*WORK INSTRUCTIONS:* Take every line from the listing below that contains "Delete".

*EXTRACTED MATERIAL:*

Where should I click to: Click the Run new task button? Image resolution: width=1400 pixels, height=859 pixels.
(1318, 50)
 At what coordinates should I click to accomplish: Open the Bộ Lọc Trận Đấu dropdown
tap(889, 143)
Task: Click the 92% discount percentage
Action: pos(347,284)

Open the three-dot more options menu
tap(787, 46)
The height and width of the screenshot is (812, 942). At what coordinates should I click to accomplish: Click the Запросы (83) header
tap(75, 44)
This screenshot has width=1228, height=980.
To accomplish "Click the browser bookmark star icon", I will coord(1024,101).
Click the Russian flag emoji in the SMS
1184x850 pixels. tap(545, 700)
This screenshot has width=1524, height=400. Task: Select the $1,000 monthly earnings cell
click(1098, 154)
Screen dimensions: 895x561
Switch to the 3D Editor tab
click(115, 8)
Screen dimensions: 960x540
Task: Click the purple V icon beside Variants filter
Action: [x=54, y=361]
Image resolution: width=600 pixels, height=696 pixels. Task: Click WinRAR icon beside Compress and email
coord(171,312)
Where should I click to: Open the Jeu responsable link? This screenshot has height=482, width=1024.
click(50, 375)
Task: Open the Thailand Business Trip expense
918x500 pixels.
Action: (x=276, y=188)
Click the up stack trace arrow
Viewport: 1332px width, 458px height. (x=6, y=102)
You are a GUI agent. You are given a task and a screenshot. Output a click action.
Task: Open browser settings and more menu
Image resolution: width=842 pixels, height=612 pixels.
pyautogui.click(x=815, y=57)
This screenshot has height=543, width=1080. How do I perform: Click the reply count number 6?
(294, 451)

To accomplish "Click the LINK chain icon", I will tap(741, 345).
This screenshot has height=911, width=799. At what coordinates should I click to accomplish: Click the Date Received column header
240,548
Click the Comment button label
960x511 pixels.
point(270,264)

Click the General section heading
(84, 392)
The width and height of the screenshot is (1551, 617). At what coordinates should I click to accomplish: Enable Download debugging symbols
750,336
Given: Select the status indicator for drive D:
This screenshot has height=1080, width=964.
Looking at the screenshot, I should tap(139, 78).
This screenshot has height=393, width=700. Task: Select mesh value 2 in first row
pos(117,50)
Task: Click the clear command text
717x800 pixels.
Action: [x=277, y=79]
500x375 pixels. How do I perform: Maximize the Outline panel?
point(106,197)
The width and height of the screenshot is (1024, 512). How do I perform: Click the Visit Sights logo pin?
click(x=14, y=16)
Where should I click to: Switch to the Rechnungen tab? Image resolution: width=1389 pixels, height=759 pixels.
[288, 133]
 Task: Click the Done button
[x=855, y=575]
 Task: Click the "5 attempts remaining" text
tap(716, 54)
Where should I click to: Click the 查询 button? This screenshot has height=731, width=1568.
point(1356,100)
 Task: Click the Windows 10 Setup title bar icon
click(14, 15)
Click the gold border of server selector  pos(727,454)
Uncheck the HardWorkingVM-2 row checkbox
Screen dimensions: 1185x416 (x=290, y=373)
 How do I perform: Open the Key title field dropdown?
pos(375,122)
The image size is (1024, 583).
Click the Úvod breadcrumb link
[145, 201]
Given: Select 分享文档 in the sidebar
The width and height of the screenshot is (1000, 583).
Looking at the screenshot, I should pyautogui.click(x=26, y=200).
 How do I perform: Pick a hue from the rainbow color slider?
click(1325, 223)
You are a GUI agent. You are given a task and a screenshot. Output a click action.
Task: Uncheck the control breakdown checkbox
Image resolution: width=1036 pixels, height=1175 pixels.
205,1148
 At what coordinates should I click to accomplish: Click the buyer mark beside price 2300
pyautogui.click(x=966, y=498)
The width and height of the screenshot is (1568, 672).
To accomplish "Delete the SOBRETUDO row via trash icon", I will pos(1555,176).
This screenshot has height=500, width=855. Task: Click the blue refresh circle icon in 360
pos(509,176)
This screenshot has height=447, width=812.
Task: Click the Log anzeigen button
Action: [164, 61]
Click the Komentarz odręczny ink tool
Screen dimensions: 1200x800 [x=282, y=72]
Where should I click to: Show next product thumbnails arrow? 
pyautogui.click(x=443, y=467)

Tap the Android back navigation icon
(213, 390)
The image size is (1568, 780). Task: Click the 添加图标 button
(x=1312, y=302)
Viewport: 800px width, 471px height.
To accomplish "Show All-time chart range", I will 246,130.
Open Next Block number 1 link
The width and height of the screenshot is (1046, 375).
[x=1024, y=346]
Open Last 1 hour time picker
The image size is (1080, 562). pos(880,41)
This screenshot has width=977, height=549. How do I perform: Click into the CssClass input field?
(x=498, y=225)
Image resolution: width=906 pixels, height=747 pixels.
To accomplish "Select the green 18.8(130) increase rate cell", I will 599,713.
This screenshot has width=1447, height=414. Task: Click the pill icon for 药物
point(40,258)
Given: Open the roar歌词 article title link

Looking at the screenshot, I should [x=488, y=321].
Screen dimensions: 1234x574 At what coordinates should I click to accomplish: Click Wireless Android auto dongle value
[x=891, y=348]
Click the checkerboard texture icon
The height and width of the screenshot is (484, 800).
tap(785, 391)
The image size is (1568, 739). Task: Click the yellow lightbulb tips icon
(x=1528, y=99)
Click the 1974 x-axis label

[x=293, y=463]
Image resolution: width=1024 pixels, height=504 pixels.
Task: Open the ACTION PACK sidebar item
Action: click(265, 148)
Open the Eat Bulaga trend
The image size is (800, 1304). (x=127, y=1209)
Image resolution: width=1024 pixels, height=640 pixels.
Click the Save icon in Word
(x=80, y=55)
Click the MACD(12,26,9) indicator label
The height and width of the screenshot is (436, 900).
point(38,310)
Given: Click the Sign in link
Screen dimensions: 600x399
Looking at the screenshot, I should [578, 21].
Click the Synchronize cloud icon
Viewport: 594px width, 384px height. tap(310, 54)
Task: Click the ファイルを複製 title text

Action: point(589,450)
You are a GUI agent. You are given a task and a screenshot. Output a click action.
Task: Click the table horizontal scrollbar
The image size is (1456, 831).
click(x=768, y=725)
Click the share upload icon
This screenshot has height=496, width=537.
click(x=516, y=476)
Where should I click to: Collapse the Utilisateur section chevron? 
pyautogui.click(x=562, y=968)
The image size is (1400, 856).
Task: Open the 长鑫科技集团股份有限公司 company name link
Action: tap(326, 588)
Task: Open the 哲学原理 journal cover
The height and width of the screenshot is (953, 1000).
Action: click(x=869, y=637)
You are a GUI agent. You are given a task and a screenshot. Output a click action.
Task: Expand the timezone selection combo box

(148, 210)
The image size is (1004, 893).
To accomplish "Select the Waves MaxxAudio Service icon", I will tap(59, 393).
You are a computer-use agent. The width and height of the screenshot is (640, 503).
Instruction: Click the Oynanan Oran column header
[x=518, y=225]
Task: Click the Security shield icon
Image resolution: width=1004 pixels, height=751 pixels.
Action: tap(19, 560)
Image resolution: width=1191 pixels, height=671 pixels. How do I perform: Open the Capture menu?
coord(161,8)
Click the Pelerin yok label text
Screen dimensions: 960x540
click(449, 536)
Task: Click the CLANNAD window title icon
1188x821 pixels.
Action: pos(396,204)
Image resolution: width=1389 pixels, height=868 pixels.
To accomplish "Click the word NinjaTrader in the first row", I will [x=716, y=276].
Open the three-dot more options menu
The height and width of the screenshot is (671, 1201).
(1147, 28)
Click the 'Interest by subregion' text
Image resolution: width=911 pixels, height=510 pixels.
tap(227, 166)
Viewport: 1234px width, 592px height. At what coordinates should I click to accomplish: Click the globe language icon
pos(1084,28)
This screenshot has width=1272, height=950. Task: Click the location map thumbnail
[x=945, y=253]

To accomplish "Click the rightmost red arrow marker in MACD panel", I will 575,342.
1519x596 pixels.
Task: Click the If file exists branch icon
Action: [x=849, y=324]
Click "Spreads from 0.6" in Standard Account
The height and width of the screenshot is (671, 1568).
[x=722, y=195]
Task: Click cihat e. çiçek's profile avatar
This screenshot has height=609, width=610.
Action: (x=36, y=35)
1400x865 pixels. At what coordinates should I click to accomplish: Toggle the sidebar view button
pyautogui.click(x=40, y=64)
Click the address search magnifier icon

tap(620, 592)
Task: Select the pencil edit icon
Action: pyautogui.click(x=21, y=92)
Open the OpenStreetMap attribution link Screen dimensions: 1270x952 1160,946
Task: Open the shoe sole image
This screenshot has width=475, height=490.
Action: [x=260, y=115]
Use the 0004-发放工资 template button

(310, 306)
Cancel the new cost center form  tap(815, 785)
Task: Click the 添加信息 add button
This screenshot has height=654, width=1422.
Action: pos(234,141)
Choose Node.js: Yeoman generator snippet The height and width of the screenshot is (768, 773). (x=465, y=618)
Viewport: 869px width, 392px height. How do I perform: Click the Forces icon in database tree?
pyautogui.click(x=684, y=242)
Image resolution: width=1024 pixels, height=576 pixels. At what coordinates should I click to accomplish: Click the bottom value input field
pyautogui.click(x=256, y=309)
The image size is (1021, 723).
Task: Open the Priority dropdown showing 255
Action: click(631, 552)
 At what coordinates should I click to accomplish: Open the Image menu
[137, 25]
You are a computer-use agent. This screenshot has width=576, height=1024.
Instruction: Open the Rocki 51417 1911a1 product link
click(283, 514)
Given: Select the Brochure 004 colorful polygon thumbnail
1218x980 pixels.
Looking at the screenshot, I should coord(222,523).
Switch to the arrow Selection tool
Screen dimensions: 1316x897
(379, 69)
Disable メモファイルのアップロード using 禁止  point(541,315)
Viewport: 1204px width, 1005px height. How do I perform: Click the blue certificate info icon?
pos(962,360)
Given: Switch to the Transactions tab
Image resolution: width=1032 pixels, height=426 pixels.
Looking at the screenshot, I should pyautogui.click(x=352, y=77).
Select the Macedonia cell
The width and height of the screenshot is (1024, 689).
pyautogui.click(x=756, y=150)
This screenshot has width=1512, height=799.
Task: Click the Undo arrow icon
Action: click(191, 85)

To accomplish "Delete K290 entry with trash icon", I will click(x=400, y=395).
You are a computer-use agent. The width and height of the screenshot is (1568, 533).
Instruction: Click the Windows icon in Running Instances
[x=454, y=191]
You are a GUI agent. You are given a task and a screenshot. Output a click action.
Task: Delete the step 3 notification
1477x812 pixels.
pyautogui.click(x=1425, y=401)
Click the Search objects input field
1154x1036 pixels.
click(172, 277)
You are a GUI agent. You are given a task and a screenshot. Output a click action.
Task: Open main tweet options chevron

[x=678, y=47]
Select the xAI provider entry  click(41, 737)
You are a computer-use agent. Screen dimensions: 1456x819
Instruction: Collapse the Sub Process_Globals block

*TASK RESULT:*
To accomplish "Delete the SOBRETUDO row via trash icon", I will pos(1555,176).
To accomplish "Delete K290 entry with trash icon", I will click(x=400, y=395).
Task: Delete the step 3 notification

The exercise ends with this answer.